Conversely, low turnover can boost your business’ resilience. Experienced staff can forecast future issues and make strategic decisions that will save you money during periods of economic downturn. This is particularly important today, as global markets have thrown many industries into turmoil.

Understanding turnover

No business owner ever wants to say “goodbye” to talented employees. However, a low turnover rate can actually be good for the health of your company. As a business, you should shoot for a turnover rate around the 10% mark. This figure gives you a chance to clear out underperforming employees but ensures that staff who contribute to the business want to stick around.

Dangerously high turnover rates are expensive and can be hard to understand. If your turnover has ballooned well above 10%, it may be due to reasons like:

  • Low Growth Opportunities: Talented staff want to progress their careers and gain promotion within your firm.

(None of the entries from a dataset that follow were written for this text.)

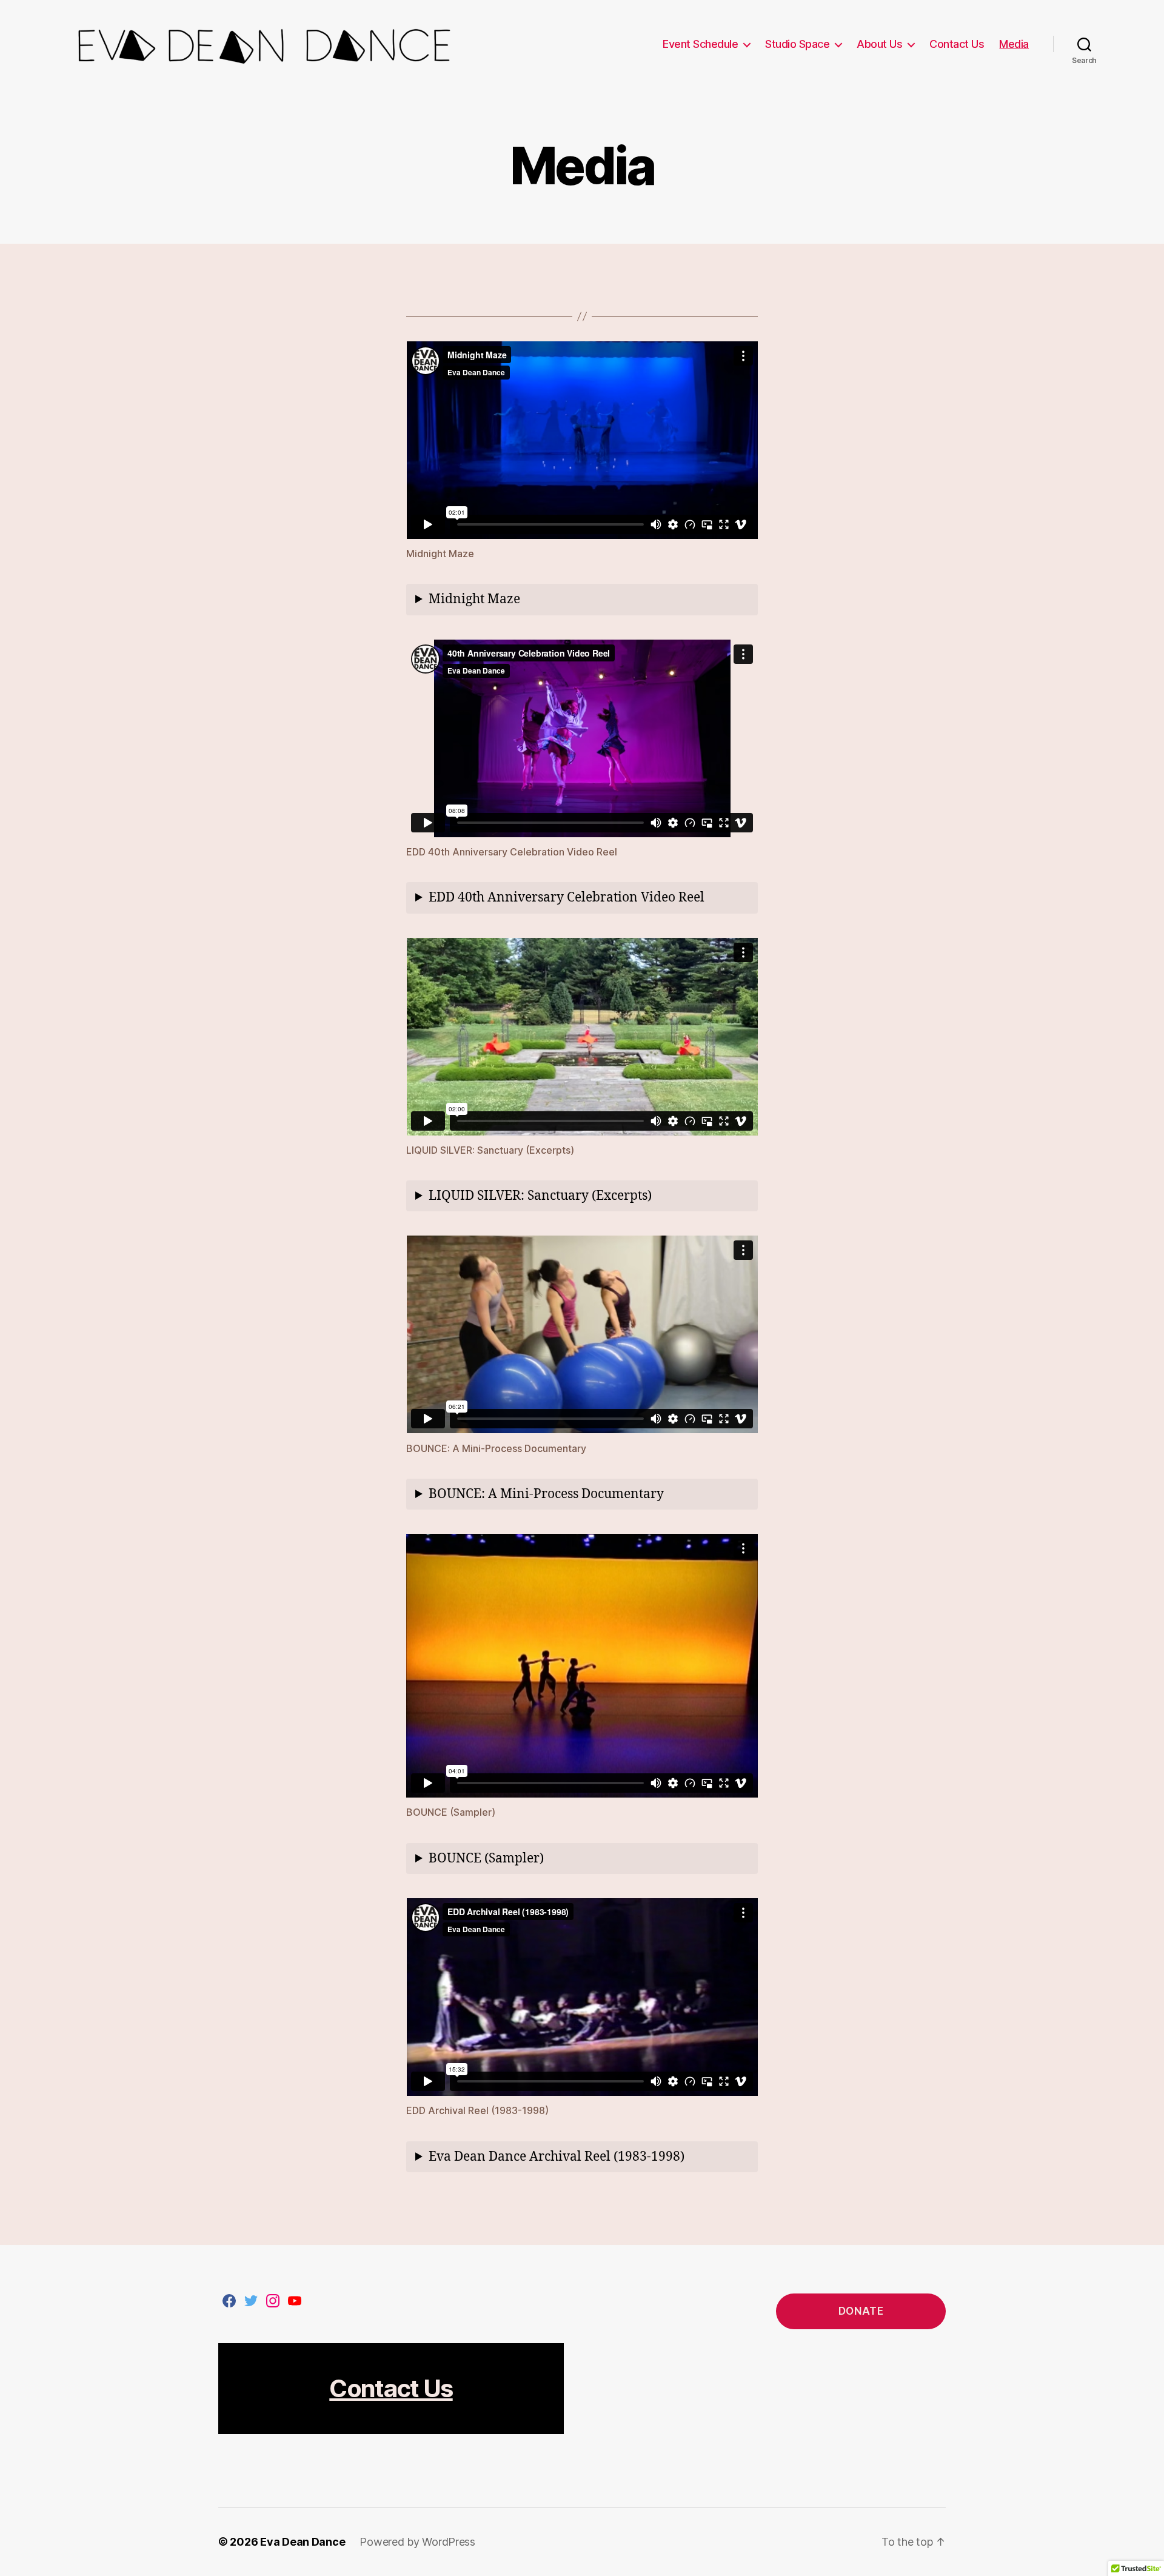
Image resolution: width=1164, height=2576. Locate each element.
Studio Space (797, 44)
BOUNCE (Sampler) (486, 1858)
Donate (860, 2311)
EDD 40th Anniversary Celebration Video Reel (566, 897)
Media (1014, 44)
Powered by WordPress (417, 2541)
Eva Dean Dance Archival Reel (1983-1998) (556, 2157)
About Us (879, 44)
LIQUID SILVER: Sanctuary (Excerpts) (540, 1196)
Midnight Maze (474, 599)
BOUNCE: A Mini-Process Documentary (546, 1494)
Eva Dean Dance (302, 2541)
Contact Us (956, 44)
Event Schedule (700, 44)
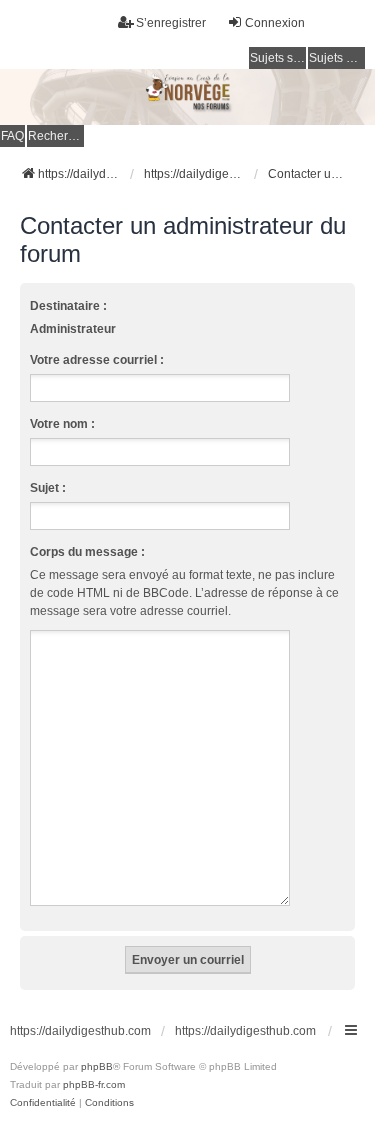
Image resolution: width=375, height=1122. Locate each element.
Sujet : (48, 488)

Failing to facilitate career growth will have employees turning to competitors who can offer a clearer path to the top.
  • Micromanagement: Overbearing managers take the joy out of working and drive creative professionals out of a business.
  • Lack of Flexible Work: Folks want to fit their work life around their personal life. Businesses that refuse to accommodate flexible schedules will quickly find that employees jump ship in favour of more flexible working options.
  • Overworking: No staff members want to be pushed to burnout for an extended period. Eventually, overworked employees will either leave or be forced to take time off for sick leave.

Turnover can be caused by any number of factors. However, high turnover will weaken your business and make your firm less resilient in the face of adversity.

Resilient business

Resiliency is key to the long-term success of your business. Recent research by the McKinsey group suggests that resilient businesses are 43% less likely to go bankrupt and are far more likely to find new income streams thanks to agile decision-making and strong leadership.

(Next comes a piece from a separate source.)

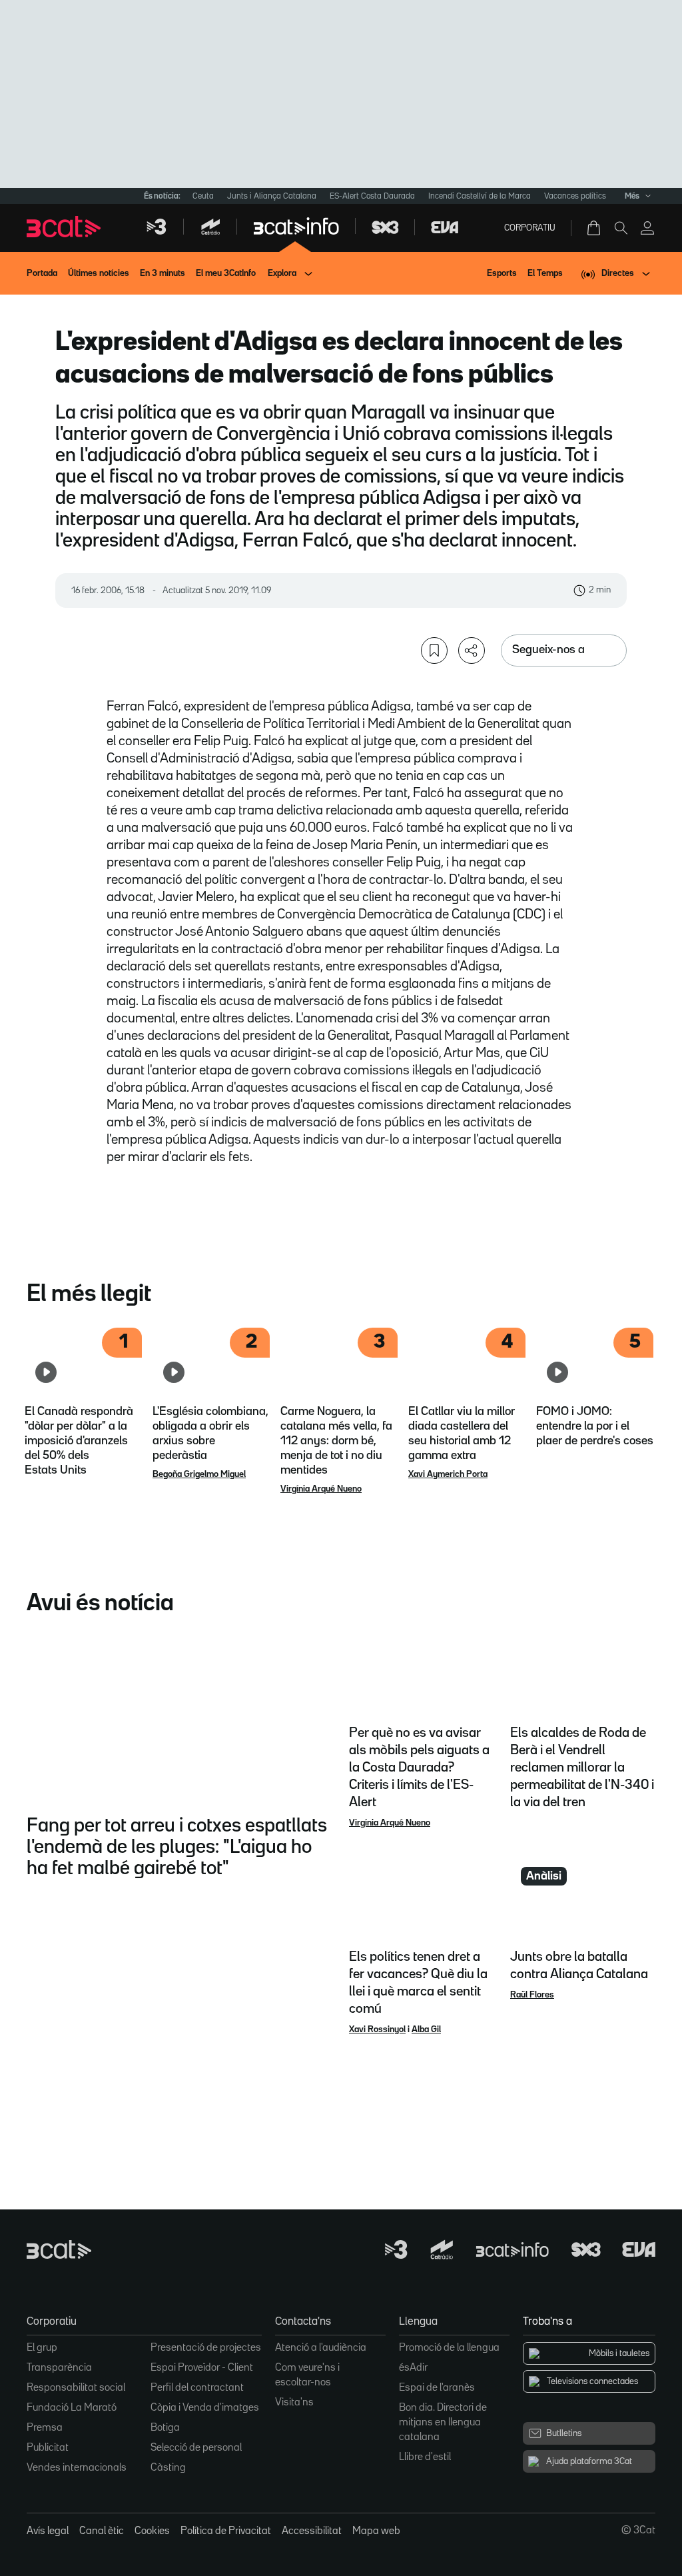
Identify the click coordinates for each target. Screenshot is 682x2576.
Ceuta (203, 196)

Becoming more resilient during times of economic uncertainty can be tricky. However, you can build resilience in your firm by:

  • Prioritising Safety
  • Experimenting with flexi-work and remote work
  • Strengthening your IT systems and cybersecurity
  • Expanding your services and product offerings
  • Establishing an essential continuity plan

These simple steps should be the bedrock of your business operations. They’ll give staff the reassurance that they need and can help you overcome market headwinds or cybersecurity threats. Just be sure to put aside a budget for worker well-being, lest you be seen as a firm that doesn’t support employee mental health.

Improving worker well-being

Motivated, loyal employees are worth their weight in gold during times of economic downturn. However, you can’t expect folks to stand by your business if you don’t actively improve their quality of life.

Start improving worker well-being by reassessing your current leadership style. The leaders at your firm can significantly reduce the stress your staff are under by using active listening to empathise with employees. Schedule time away from typical tasks to really connect with employees and listen to their hopes and fears. This will help you form a well-being program that is relevant to your current staff.

Further improve your employee well-being by addressing conflict and improving work-life balance. So many Brits shoulder multiple responsibilities and have to play the part of a parent, caregiver, and breadwinner. Help these folks out by creating a culture where conflict is resolved amicably. This will help folks “turn off” after work, too, meaning they can spend more of their free time with the people they love.

Conclusion

Low turnover can be good for your business. Fresh faces bring new ideas and unproductive employees won’t be missed. However, you need to retain your top talent if you want to overcome volatile market conditions. Improve your businesses’ resilience by investing big in your staff. This will show employees that you care about their well-being and will ensure that you get the most out of your best workers.